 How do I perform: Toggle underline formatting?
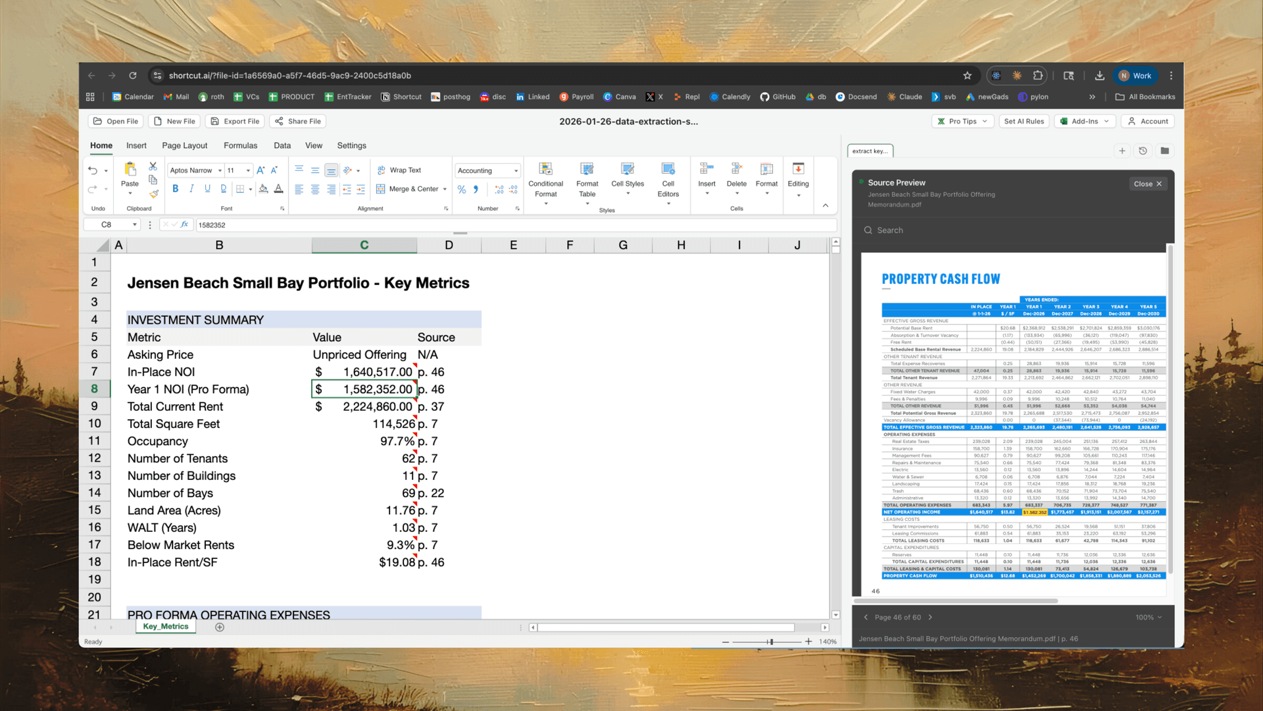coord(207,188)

---

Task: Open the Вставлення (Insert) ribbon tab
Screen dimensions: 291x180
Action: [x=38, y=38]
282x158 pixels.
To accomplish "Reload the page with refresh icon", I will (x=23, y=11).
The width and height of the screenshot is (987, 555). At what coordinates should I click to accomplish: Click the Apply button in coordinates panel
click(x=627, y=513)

> _EXERCISE BRIEF_
Rewrite the items above from the line with "Task: Open the Вставлення (Insert) ribbon tab" up to and including the line with "click(x=627, y=513)", replacing "Apply" with "Save" and leaving everything else unchanged.

> _WORKED ANSWER_
Task: Open the Вставлення (Insert) ribbon tab
Screen dimensions: 291x180
Action: [x=38, y=38]
282x158 pixels.
To accomplish "Reload the page with refresh icon", I will (x=23, y=11).
The width and height of the screenshot is (987, 555). At what coordinates should I click to accomplish: Click the Save button in coordinates panel
click(x=627, y=513)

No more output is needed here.